Roofs ripped off, windows shattered, power was knocked out and entire wooden structures blew away as Hurricane Irma tore through the Virgin Islands with roughly 180 miles per hour winds Wednesday.

The category five hurricane left an extensive path of destruction in Tortola, but the overall attitude in the capital isn’t one of hopelessness or anger, according to Road Town resident and BVI Beacon Editor Freeman Rogers.

"I don’t see much despair honestly,” he said Saturday. “I just see people coming together, cleaning the place up, doing work and trying to make their space livable and rescue what they can.”

Mr. Rogers added many are "just grateful to be alive.”

Four fatalities have been confirmed in the territory, according to the Caribbean Disaster Emergency Management Agency. 

Although some online news sites have reported widespread looting and chaotic security conditions in the territory, Mr. Rogers said the scene in Road Town is not one of hectic anarchy.

Panicked about the possibility of being slammed by Hurricane Jose, Mr. Rogers acknowledged that some Tortola residents broke into stores and stole extra supplies.

Many were terrified that Jose might hit the Virgin Islands, but the National Hurricane Center reported Saturday at 5 p.m. Atlantic Standard Time that the Category Four hurricane is on track to move away from the northern Leeward Islands on Saturday night.

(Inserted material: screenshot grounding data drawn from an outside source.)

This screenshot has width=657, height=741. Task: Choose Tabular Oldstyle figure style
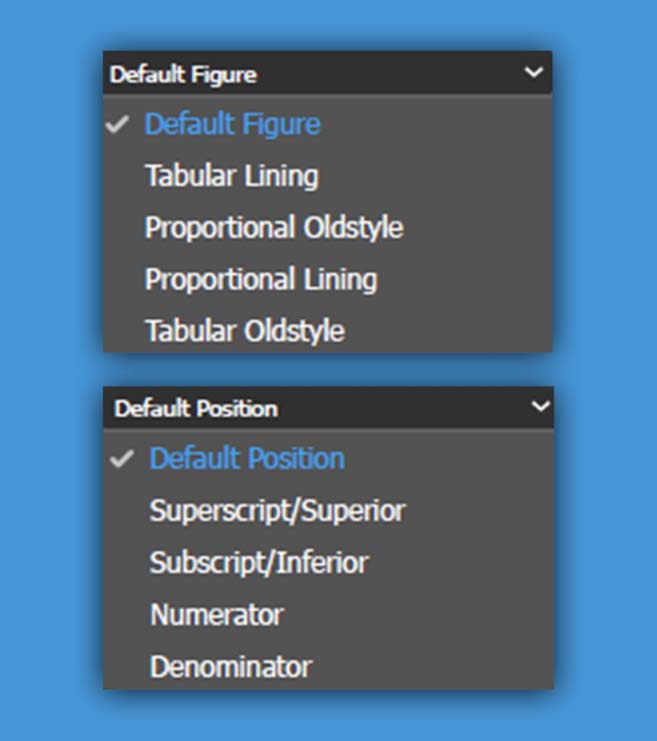[245, 331]
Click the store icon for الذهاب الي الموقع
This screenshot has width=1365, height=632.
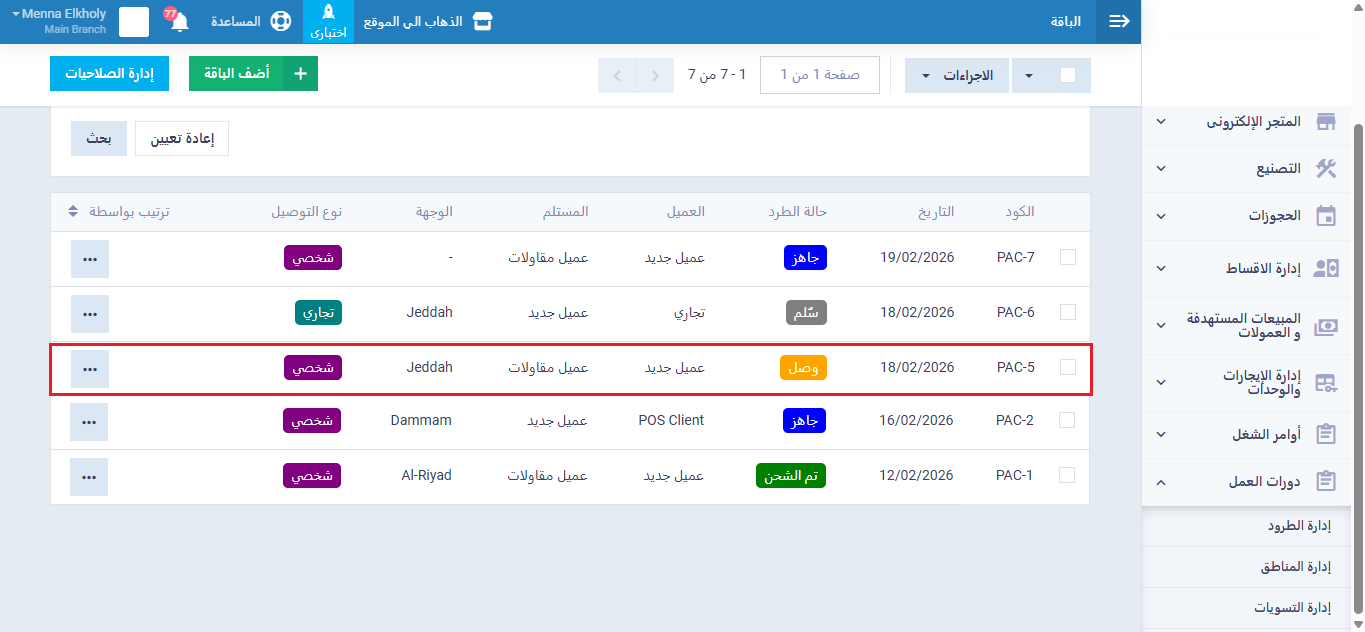[x=483, y=22]
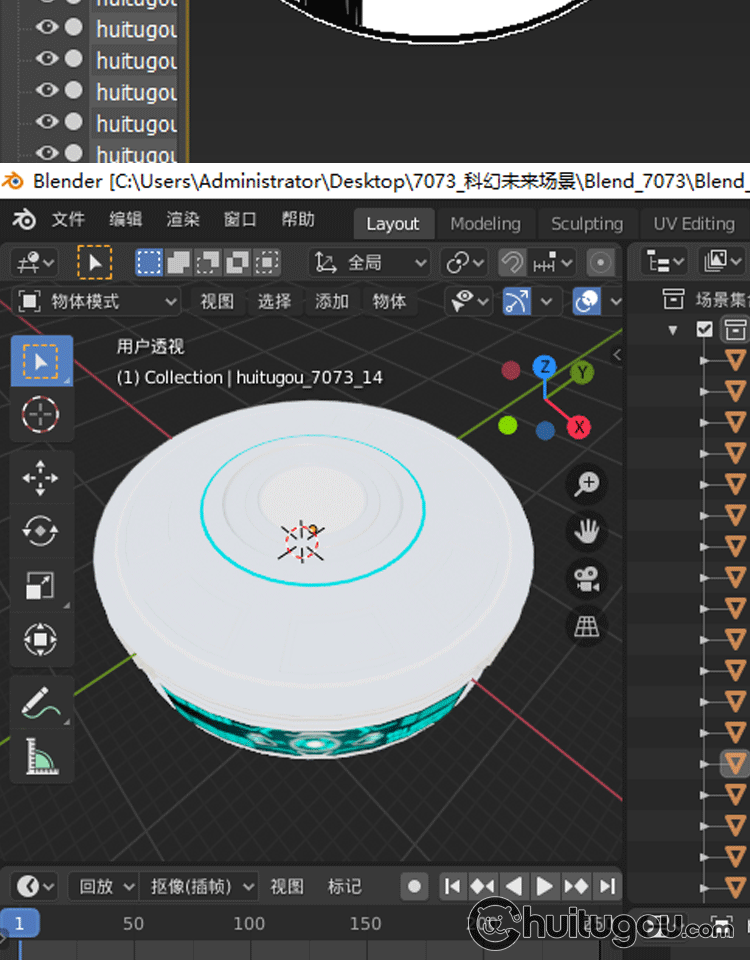This screenshot has height=960, width=750.
Task: Toggle the snap magnet button
Action: (x=512, y=263)
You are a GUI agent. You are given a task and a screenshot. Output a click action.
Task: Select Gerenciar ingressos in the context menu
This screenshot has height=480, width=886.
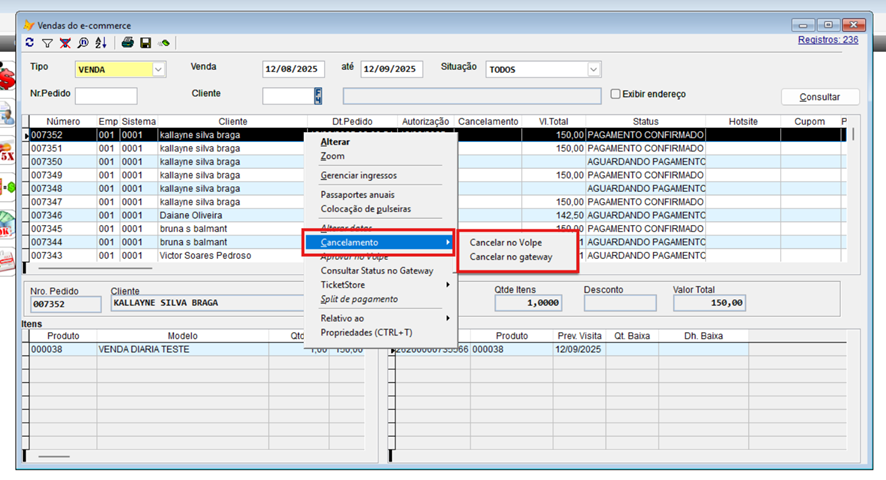(x=358, y=176)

A previously issued tropical storm warning for the territory is no longer in effect.

However, as there is still little communication between different areas on the island, Mr. Rogers said he can only attest to what he’s witnessing in Road Town.

The BVI Department of Disaster Management addressed safety concerns in a recent post on their Facebook page.

“We have challenges with security particularly as it relates to looting,” stated the post. “I’m appealing to the good and decency of residents in the BVI to respect the rule of law and persons property. Communities are encouraged to continue to support each other and remain resilient through this period.”

The post did not elaborate on the severity of these security concerns, or if they applied to a specific town or village. 

 Attempts to reach the department for further information were unsuccessful. 

The department’s Facebook page also stated that a territory-wide daily curfew is in effect from 6 p.m. to 6 a.m.

The government of the Virgin Islands also expressed concerns about looting on its official Facebook page Friday and stated in a post that looters will not go unpunished. 

"The gleeful manner in which residents are involved in this criminal activity has been characterised as a carnival,'"stated the post. 

The UK's National Police Chiefs' Council announced Saturday that British police officers are being sent to the territory to provide support to the Royal Virgin Islands Police Force and help maintain order.

RFA Mounts Bay, a UK military supply ship, arrived in the territory Friday to assist with relief efforts. 

Rogers said the arrival of international aid greatly boosted morale in Road Town. 

"I think now we're feeling a lot more comfortable just knowing that these people are around,” he explained. “The other day we were very concerned about [ food and water] shortages.”

Mr. Rogers said he thinks the ship came “pretty quickly” given that it went to assist those in Anguilla first, and said he hasn’t heard any complaints about its arrival time from Road Town residents. 

However, at least two members of the UK parliament have been critical of the government's response time.

BBC news reported Saturday that MP Tom Tugendhat, chairman of the foreign affairs committee, and MP Stephen Twigg, head of the international development committee, sent a letter to UK Foreign Secretary Boris Johnson and International Development Secretary Priti Patel addressing their concerns.

“Experts and many in the area have been critical of the overall level of relief currently on offer as well as the apparent lack of forward-thinking once the storm's route to Florida became more than just a possibility," stated the letter. 

BBC news said Mr. Johnson shot back that the UK's response was “very good” and explained that the heavy winds made it a challenge to deliver aid. 

Attempts to interview others in the Virgin Islands have been unsuccessful at this time. 

In a public press release Thursday, Queen Elizabeth II said she was “shocked and saddened” by the extensive damage. 

“Our thoughts and prayers are with all those whose homes and livelihoods have been destroyed or adversely affected is terrible storm,” she stated. “Please convey my gratitude and good wishes to members of the emergency services and to those who are working on the rescue effort at this very difficult time for you all.”

There have been no reports on whether members of the Royal family plan to visit the affected areas.

The UK has currently pledged 32 million pounds in relief funding for British overseas territories.